Transgender Resource Centre’s founder and head Priya Babu is all smiles. After two years of initially conceptualising her dreams of running a magazine for members of the transgender community, she has finally succeeded, she says.
“Trans News is finally live,” she announces.
Her Tamil and English e-magazine, which shines light on transgender history, trans rights, cinema, fashion and even has segments on health, make up and cooking, is sure to help more people see the achievements of the community, she says. The e-magazine was born in a home-cum office in Madurai.
Priya hopes that the magazine helps break stereotypes and provides the community a space to voice their opinion. The magazine features trans writers and trans models. It has a section to alert the community on job availability and an online shop to showcase the products sold by transgender persons.
“What began two years ago as a means to document our daily lives is now seeing the light of the day. We too need a space to showcase our beauty, our history and our role in society. I hope this magazine helps,” she says.

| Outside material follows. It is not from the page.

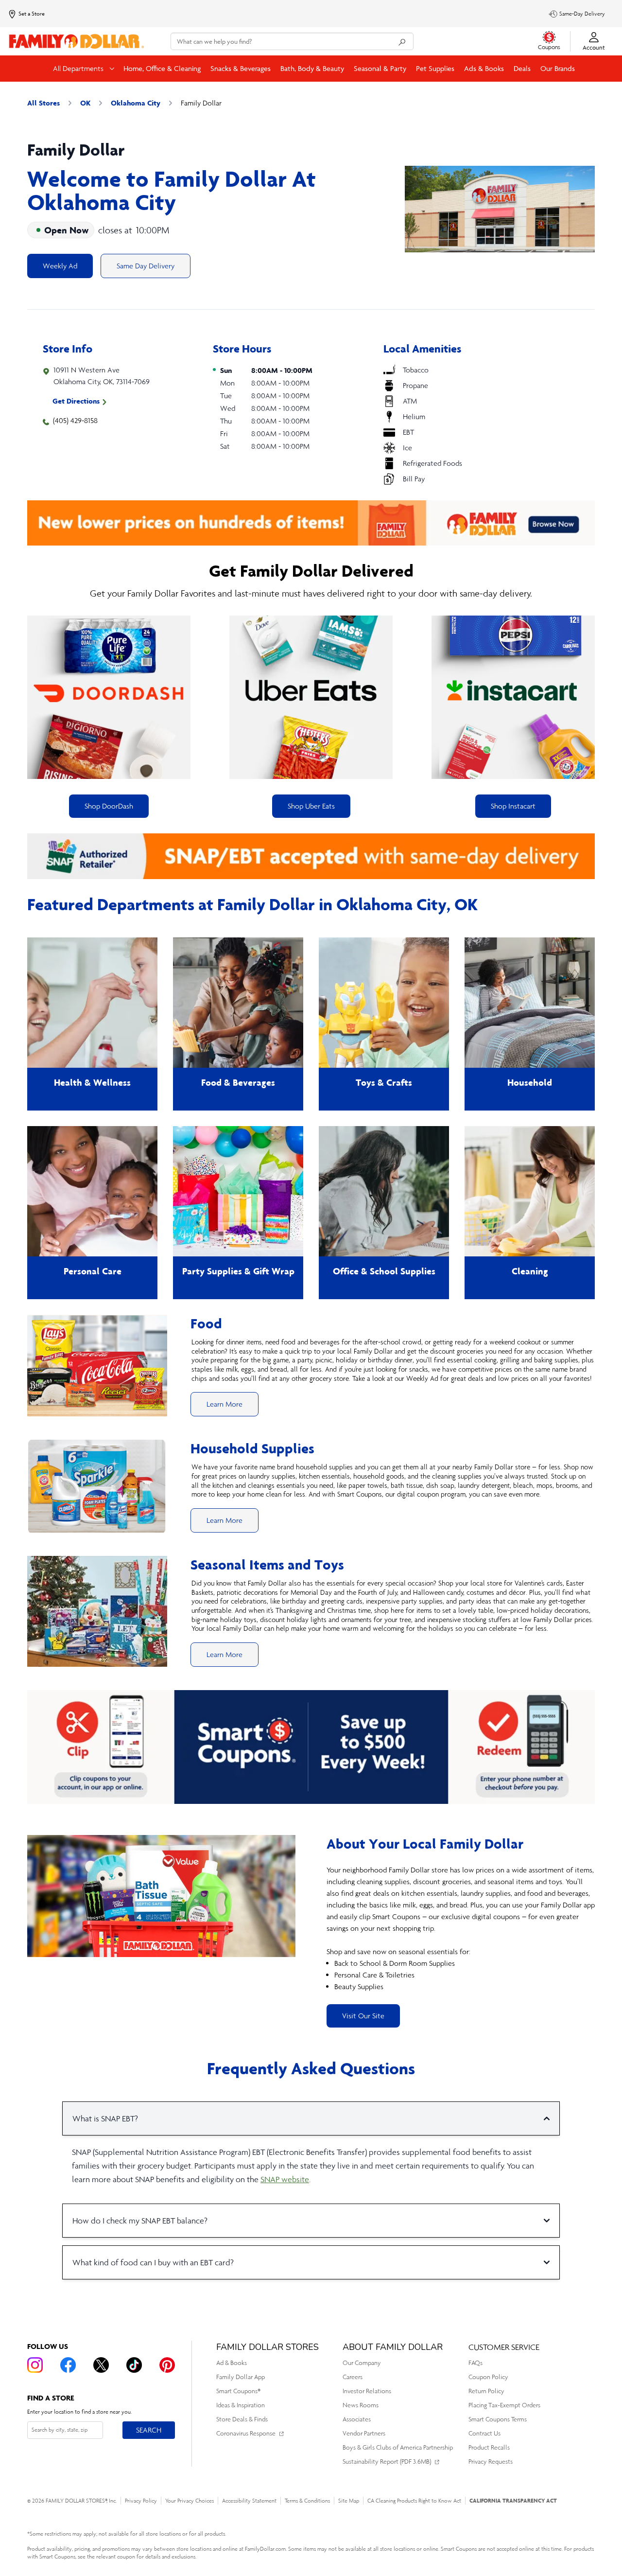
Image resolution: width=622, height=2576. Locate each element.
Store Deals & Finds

Priya has been an advocate of trans rights for almost two decades. Her organisation- Transgender Resource Centre in Madurai- has 170 books on members of the community. The centre has also documented news clippings of the community, to ensure that it can be used for research. Priya is also a filmmaker and regularly engages with students across Tamil Nadu about the rights of members of the trans community.
Although she has helped write books and has made a documentary film on trans rights, she says that she found the need to create a platform to record their daily thoughts and to capture the mood of the current times.
“I had earlier registered a magazine titled ‘Aval Nangai’ [She’s a Woman], hoping to create a print edition of the magazine. All the base work and the registration of the title was done. However, Covid-19 hampered all the preparation that we had done. We then decided to convert it to an e-magazine. Our writers all approved and we were ready to go,” she says.
Priya says that articles will be updated every three days to ensure variety.
The magazine’s writers include Padmini Prakash from Coimbatore, Viji from Chennai and Jeeva Rangaraj from Chennai, who will be regular contributors in Tamil. “A number of student volunteers have shown interest in helping us so they will be in-charge of translations. Secretary of TRC, Mahalakshmi Raghavan, will take a final look at our English version,” she says.
The magazine’s beauty segment features six trans women showcasing different ways of doing makeup. “I feel like the magazine will be an instrument in encouraging more people from our community to come forward and write, model and share their lives,” she says.
Priya says that the magazine’s first edition was created without any help from professionals. This home-grown brand hopes to evolve into a strong voice and lead the way for several other trans people to take charge of their own narrative.
In her first editorial note she writes, “Of course, the journey was not a bed of roses, it was filled with thorns of bullies, discrimination, economical crisis and abuses. This magazine aims at the future generation should not face the difficulties we have faced, so through our pen we are trying to root out the thorns in the path to reach their destination.”